Tuesday, April 17, 2012

Three years later

Friday the 13th was a good day.  Nate was home, Easter goodies were prepared, eggs were painted.  The day was filled with the usual laundry, childrearing, food prep, and general housekeeping work.  Nothing special, but everything good. 

Monday April 13 2009 was another good day.  I walked into the chemo room for the last time.  For the eighth and final time I sat down in the beige recliners, pulled down my shirt collar so the nurses could put the needles into my port, and started chewing the tic-tacs to cover the taste of saline, anti-nausea medicine, and Taxotere.  For the last time I looked around at the bookshelf with light literature and mostly current magazines, the box full of crocheted hats under the table, and the flyers for TLC, a company that makes wigs, hats, and scarves.  The next day I would come back for one last painful shot of Neulasta, to keep my white blood cell count up.  The shot always hurt going in, and my bones would ache for three days.  But it was the last time. 

I remember hoping that this treatment would be scheduled before Easter.  It would feel good, and symbolic, to have this part behind me, to enter fully into the triumphant celebration of the resurrection. But actually, I think it's more appropriate the way it was.

It's often said that we live on the Saturday before Easter:  Jesus has died for us, but hasn't returned to the earth for the final time in power.  We are still waiting for the full promise.  It's more accurate to say that we are living on Easter Monday, Tuesday, and every day after that.  We know Jesus died for us, rose again, and defeated death in that moment.  Now we wrestle with what to do after that, when each Monday morning rolls around again.

We live in a world where the "resurrection power" is not fully realized, and will not be until Jesus returns.  Like the disciples, we try to go about our lives with the hope and knowledge that Jesus rose from the dead:  as we gather together, as we walk along the road, as we go back to the lake, before breakfast, trying to find ... something that will help it all make sense.  In the Bible, Jesus shows up at random, odd moments:  in an upstairs room, along the road to Emmaus, by the Sea of Galilee, where he is cooking fish.   That is how the resurrection power expressed itself to the disciples.  I think I would have been expecting something more dramatic.  (Although after the Holy Spirit came down at Pentecost, the drama did pick up).

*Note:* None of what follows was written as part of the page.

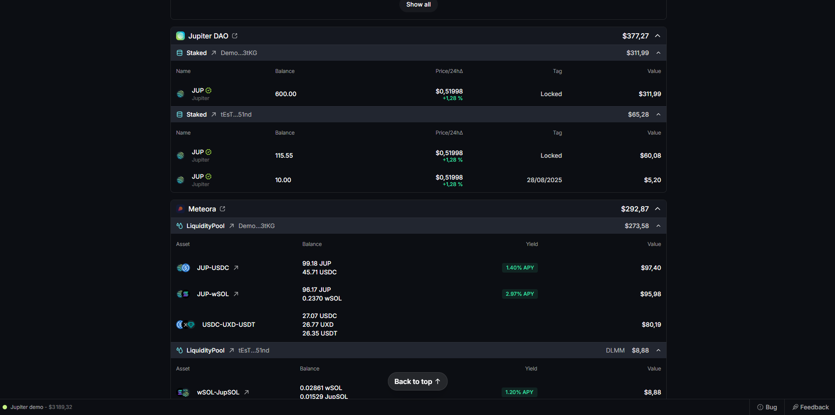Collapse the Meteora section
The height and width of the screenshot is (415, 835).
(x=658, y=209)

The world is still full of suffering.  People get cancer and MS.  Children are hurt.  Marriages break apart.  Tornadoes destroy homes and communities.   Daily life is filled with the sandpaper irritation of living with fellow sinners.  What do we do with all this?  Jesus rose from the dead, we know the eventual end of the story, so why isn't life better? 

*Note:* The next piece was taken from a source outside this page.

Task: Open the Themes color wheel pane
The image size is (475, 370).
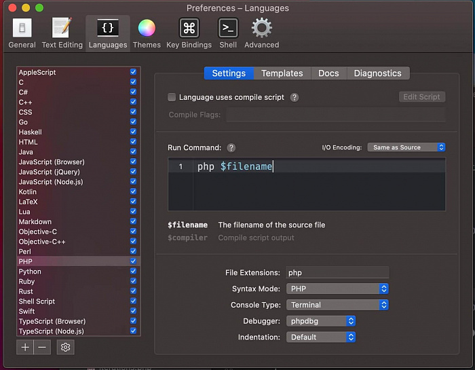Action: pos(147,33)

I don't have any profound answers for this, but the past three years have made a few things more clear.  First, Jesus was honest about the reality of suffering.  "In this world," he said, "You will have trouble."  He never gives false hope.  So, the next words are also true:  "But take heart; I have overcome the world."   Second, many people, including myself, can say that it is in the hard experiences of life that we can feel God's support most clearly.  There are no more illusions that I am in control.  God has to carry it all, which is how it should be since "underneath are the everlasting arms." 

And finally, I think God is always trying to help us grow, and strengthen our trust and faith.  Like muscles, they have to be worked so they can become stronger.  It can hurt, and it usually does.  Why is it set up this way?   I have no idea.  But in the end, as a Christian, I trust that God's plan is best, and he will give me strength.  Even on Monday mornings.